From the theory we expect top quarks to be produced predominately in pairs, and that each top quark will decay into the lighter mass b quark and a W boson (a carrier of the weak force). The top quark lives only for a very short period of time before it decays, and it is through the decay products that we infer the existence of the top quark. Signatures of top pair production depend on the decay of the two W bosons in the event. The W can decay to quarks (2/3 of the time) which appear as a collimated spray or jet of particles in our detector, or it can decay to one of the three flavors of charged lepton and neutrino. Our detector is best suited to flag events with electrons and/or muons, so the best signatures to reliably see top quark decay involve one or both W's decaying to an electron or muon.

We scan our data for events with these signatures and count them. However, our job is complicated by competing processes that can sometimes mimic the top pair decay events that we seek. So we have to carefully study these processes to design selection criteria that reject such events while at the same time keep events containing top quarks. One such selection technique takes advantage of the two jet-producing b quarks present in the top pair decays; requiring the presence of at least two jets increases the likelihood that the event came from top. Applying this and other selection techniques we then carefully compute the expected fraction of our events that could come from these processes, called background processes, and subtract this number from our total count.
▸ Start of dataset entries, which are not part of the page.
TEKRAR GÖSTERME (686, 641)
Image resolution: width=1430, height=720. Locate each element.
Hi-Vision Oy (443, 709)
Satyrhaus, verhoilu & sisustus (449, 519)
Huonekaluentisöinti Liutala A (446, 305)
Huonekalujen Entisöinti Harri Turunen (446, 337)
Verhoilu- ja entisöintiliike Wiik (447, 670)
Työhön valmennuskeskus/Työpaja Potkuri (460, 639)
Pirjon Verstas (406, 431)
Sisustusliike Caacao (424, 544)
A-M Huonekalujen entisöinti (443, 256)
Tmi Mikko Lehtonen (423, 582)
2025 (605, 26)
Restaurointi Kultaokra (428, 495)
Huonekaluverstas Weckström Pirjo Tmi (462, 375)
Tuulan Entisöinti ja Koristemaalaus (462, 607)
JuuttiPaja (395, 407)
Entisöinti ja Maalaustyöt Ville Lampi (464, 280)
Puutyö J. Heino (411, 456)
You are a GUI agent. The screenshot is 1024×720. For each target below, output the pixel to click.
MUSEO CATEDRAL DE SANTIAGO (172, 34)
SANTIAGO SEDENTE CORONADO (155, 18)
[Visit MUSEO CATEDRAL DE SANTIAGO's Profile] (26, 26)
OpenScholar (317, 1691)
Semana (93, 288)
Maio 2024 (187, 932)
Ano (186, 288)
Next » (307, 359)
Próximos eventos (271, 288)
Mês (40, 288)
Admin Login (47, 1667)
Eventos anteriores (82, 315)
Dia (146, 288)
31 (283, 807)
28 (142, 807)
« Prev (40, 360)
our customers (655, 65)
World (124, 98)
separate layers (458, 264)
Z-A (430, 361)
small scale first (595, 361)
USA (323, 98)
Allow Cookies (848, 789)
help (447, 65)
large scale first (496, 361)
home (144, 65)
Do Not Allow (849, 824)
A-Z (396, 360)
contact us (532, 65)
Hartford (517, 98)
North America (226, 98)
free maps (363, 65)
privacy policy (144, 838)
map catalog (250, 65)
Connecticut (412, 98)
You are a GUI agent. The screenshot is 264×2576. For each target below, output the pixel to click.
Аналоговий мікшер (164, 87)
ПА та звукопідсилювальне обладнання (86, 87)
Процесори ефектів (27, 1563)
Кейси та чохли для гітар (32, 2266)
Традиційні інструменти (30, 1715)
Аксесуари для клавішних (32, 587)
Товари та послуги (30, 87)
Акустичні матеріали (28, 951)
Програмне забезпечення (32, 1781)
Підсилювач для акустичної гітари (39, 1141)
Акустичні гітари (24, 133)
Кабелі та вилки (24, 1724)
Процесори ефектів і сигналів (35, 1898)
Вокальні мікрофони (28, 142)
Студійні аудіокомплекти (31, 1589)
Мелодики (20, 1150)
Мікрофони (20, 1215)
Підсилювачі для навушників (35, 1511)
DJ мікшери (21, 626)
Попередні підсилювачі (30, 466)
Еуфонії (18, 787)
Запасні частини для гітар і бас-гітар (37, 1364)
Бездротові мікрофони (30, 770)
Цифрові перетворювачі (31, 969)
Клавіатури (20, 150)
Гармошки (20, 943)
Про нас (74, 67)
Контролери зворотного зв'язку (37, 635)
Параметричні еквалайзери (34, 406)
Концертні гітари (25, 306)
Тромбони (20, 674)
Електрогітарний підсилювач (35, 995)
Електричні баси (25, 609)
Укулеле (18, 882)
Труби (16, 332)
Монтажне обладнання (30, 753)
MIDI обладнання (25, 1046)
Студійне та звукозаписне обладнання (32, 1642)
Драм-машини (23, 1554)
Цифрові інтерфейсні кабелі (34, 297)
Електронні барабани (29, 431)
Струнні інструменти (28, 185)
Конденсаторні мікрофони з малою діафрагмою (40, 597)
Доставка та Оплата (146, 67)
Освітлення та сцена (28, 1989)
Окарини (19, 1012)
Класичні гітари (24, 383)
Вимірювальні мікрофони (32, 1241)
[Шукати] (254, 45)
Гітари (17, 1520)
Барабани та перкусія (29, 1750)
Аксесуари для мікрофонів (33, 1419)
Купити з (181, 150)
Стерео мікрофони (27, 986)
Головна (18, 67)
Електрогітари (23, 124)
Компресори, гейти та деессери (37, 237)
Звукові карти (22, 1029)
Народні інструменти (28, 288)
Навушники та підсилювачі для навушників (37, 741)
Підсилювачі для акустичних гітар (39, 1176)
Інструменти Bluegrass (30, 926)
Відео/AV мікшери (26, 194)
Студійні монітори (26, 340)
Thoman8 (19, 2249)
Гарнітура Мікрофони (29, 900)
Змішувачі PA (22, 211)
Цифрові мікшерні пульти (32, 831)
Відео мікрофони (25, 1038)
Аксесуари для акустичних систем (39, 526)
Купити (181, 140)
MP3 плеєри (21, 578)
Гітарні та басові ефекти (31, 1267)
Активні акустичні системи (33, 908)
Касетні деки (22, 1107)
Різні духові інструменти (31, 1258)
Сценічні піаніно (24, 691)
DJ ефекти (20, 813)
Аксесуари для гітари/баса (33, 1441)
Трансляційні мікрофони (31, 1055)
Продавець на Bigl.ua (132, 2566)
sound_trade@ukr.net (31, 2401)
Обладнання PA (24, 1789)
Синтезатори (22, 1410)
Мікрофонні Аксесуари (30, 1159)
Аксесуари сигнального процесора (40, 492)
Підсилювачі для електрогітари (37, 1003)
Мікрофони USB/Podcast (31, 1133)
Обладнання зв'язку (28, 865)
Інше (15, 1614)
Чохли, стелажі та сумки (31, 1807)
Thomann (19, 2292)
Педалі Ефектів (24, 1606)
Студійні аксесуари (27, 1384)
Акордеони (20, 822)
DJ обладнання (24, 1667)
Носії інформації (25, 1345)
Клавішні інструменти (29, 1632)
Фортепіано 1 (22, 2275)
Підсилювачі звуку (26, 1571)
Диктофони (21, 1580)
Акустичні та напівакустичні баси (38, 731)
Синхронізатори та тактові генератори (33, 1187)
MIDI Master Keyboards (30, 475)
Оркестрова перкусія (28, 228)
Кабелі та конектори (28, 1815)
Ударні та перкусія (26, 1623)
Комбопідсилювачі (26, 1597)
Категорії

The final tally from our selection analysis comes to 9 events where both W's go to leptons and 30 events where only one W goes through lepton decay. For the total of 39 events we have carefully estimated the number background events to be 13.7, with an uncertainty of 2.2 events. We now compare these numbers to how many collisions occurred in our detector. We collected data almost continuously, with only a couple of breaks, from 1991 to 1996. While running we have a collision in our detector roughly once every 3.5 micro seconds, corresponding to approximately 10 trillion collisions in this five year period. Taking into consideration the decay signatures we can't utilize in our count, and a precisely determined efficiency for detecting the signature we are looking for, we arrive at our published cross section measurement of 5.5 picobarns with an uncertainty of 1.8 picobarns. This translates to roughly one top quark pair produced out of every 15 billion proton-antiproton collisions!

Now a word about the cross section unit of measurement, the barn (b), defined as 10-28 m2. Cross sections are discussed in terms of the area of overlap of the interacting fields of the particles in proximity of each other. The top quark cross section is measured in picobarns (pb = 10-12b) which is equivalent to 10-40 m2! A very small number reflecting the small number of top pairs produced in our experiment and the challenge of finding and measuring them. The small probability of producing top quarks is in part due to how heavy they are. Even with the tremendous head on collision energy provided by the Tevatron accelerator, top pair production is not far above the needed threshold energy requirement.

Now that we have this measurement we can compare it to theoretical calculations as a test of the correctness of the Standard Model. Current theory allows prediction of the cross section in terms of the top quark's mass, which is not predicted and must be measured as well. The graph above plots the top quark pair production cross section versus its mass. The DØ result for the cross section and mass are shown as a red dot with lines corresponding to the uncertainties of our measurement. The mass of the top quark is the topic of a jointly submitted publication. The graph also contains, for comparison, predictions from three theoretical calculations each with slightly different but realistic assumptions (colored curves), and the result of a similar experiment (blue square). At this time our results are in good agreement with theoretical predictions, within our experimental uncertainties.

The cross section and mass are just the beginning of the probes of the Standard Model that studies of top will afford. The DØ collaboration is getting ready for further experiments in the near future with an improved accelerator and upgraded detector. Studies of the top quark will be a "top" priority, and with our cross section measurement in hand we can now reliably estimate that we will have tens of times more statistics in our data sample enabling precision study of this heavyweight member of the quark family.

A copy of our paper "Measurement of the Top Quark Pair Production Cross Section in pbarp Collisions", published in Physical Review Letters 79, 1203 (1997), is available from hep-ex/9704015.